## 과제 내용
아래 데이터 전체를 한 줄당 문자열 하나씩 담은 JSON 목록으로 바꿔 쓰고, 빈 줄은 넣지 마세요.

## 요소 및 텍스트 위치 데이터
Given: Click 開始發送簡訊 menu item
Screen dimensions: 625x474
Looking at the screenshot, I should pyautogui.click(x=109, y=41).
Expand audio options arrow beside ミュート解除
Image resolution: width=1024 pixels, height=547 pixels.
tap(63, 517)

## 과제 결과
[
  "Given: Click 開始發送簡訊 menu item",
  "Screen dimensions: 625x474",
  "Looking at the screenshot, I should pyautogui.click(x=109, y=41).",
  "Expand audio options arrow beside ミュート解除",
  "Image resolution: width=1024 pixels, height=547 pixels.",
  "tap(63, 517)"
]